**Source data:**
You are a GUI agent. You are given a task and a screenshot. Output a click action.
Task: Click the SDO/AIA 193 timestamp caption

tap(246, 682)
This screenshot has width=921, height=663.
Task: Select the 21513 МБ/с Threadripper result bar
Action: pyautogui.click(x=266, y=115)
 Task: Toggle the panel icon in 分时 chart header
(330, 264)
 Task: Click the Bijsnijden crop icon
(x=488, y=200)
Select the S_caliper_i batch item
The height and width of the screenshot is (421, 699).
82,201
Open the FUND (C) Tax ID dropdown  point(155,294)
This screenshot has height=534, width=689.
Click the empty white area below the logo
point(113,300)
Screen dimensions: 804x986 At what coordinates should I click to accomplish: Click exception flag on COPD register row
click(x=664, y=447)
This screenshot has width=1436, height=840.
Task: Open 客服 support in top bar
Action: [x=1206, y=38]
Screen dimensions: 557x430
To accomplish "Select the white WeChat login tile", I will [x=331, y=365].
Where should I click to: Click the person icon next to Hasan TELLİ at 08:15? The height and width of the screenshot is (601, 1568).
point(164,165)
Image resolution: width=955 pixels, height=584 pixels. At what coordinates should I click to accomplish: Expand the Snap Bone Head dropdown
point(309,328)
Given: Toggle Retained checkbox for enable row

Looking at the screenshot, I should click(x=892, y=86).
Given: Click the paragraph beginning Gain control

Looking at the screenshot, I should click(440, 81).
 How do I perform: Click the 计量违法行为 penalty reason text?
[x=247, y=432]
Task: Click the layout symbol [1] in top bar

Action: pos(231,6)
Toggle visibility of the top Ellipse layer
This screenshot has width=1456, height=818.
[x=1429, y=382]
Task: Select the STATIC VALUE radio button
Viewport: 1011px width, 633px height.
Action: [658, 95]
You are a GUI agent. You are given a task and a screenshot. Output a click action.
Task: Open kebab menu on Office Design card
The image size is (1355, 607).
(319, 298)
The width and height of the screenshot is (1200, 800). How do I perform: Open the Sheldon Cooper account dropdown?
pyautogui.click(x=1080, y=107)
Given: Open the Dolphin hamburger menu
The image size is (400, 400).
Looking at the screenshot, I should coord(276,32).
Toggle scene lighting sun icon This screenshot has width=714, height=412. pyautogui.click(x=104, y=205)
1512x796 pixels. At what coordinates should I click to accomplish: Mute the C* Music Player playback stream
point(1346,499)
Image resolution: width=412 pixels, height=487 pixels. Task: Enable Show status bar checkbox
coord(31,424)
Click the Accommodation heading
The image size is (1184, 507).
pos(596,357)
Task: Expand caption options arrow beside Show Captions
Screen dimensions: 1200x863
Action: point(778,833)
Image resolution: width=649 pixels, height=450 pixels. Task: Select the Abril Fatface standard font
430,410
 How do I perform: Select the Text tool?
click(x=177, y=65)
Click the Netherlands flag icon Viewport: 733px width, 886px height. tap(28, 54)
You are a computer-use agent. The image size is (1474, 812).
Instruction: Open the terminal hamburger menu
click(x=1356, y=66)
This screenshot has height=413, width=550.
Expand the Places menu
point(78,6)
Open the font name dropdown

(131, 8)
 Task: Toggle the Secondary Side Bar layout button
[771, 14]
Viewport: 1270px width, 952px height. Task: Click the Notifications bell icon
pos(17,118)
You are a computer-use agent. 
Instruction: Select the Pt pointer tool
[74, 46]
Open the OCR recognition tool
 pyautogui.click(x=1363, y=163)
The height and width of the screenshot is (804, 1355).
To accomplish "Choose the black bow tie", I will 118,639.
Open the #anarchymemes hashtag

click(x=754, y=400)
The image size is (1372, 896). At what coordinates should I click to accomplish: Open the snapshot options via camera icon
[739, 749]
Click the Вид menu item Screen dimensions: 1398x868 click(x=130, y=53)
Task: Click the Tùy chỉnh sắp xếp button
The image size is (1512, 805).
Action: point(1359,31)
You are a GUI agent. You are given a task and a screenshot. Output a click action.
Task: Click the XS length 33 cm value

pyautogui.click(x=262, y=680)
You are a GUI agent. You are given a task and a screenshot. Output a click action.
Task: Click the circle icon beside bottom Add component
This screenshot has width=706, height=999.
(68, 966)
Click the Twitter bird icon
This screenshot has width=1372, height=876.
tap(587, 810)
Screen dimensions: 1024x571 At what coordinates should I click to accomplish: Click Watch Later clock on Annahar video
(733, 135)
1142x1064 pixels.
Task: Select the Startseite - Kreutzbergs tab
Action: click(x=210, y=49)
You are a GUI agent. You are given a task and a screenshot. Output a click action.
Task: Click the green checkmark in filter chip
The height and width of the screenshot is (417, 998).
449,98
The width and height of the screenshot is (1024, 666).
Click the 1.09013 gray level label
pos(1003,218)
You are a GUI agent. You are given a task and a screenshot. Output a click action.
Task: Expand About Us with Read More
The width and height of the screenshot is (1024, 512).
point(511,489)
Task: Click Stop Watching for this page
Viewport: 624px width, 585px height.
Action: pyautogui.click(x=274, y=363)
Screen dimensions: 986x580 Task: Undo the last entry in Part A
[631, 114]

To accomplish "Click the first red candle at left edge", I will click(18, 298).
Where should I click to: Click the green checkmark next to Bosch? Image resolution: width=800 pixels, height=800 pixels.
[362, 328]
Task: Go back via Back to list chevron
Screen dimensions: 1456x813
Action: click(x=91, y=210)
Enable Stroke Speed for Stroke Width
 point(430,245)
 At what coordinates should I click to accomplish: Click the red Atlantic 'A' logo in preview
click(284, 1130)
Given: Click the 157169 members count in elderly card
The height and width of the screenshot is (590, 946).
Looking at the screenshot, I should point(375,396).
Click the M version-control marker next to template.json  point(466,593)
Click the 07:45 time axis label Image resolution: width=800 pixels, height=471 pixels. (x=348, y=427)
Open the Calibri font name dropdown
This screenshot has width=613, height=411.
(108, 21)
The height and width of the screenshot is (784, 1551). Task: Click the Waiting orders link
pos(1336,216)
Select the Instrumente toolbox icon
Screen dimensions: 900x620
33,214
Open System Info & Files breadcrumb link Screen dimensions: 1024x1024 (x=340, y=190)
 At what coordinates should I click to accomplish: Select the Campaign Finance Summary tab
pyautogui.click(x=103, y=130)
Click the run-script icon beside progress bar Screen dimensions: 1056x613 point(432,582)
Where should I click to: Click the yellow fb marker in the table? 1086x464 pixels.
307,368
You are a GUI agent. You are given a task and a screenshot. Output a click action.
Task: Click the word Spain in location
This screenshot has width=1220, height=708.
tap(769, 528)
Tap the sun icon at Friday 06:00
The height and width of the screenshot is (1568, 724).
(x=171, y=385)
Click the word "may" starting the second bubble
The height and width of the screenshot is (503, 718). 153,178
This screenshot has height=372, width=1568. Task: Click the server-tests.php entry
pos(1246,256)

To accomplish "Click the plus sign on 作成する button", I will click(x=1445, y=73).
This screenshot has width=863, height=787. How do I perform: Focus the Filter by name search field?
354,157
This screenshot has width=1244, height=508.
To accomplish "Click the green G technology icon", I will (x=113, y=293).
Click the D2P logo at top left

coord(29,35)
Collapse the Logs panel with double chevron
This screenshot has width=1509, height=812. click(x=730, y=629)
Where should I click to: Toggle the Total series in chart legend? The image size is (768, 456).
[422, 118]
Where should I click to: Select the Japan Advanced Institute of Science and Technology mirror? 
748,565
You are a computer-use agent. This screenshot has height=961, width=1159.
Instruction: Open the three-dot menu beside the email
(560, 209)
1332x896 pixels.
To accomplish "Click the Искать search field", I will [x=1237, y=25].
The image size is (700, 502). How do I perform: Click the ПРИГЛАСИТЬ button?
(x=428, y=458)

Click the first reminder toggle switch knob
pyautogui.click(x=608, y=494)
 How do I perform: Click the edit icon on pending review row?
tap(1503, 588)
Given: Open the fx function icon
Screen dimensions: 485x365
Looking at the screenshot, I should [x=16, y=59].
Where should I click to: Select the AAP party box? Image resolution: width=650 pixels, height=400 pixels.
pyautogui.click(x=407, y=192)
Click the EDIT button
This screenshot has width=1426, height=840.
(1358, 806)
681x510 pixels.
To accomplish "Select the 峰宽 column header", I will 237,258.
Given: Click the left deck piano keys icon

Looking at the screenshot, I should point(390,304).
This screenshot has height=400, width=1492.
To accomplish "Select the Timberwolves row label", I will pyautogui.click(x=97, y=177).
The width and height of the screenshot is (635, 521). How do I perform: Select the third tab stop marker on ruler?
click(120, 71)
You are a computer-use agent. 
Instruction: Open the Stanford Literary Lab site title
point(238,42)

**Objective:** Rewrite the items starting at the line that contains "The height and width of the screenshot is (804, 1355)." and ending at the line that contains "Action: point(1359,31)", substituting "lens icon" for "camera icon" and leaving everything else unchanged.

**Problem solution:**
The height and width of the screenshot is (804, 1355).
To accomplish "Choose the black bow tie", I will 118,639.
Open the #anarchymemes hashtag

click(x=754, y=400)
The image size is (1372, 896). At what coordinates should I click to accomplish: Open the snapshot options via lens icon
[739, 749]
Click the Вид menu item Screen dimensions: 1398x868 click(x=130, y=53)
Task: Click the Tùy chỉnh sắp xếp button
The image size is (1512, 805).
Action: point(1359,31)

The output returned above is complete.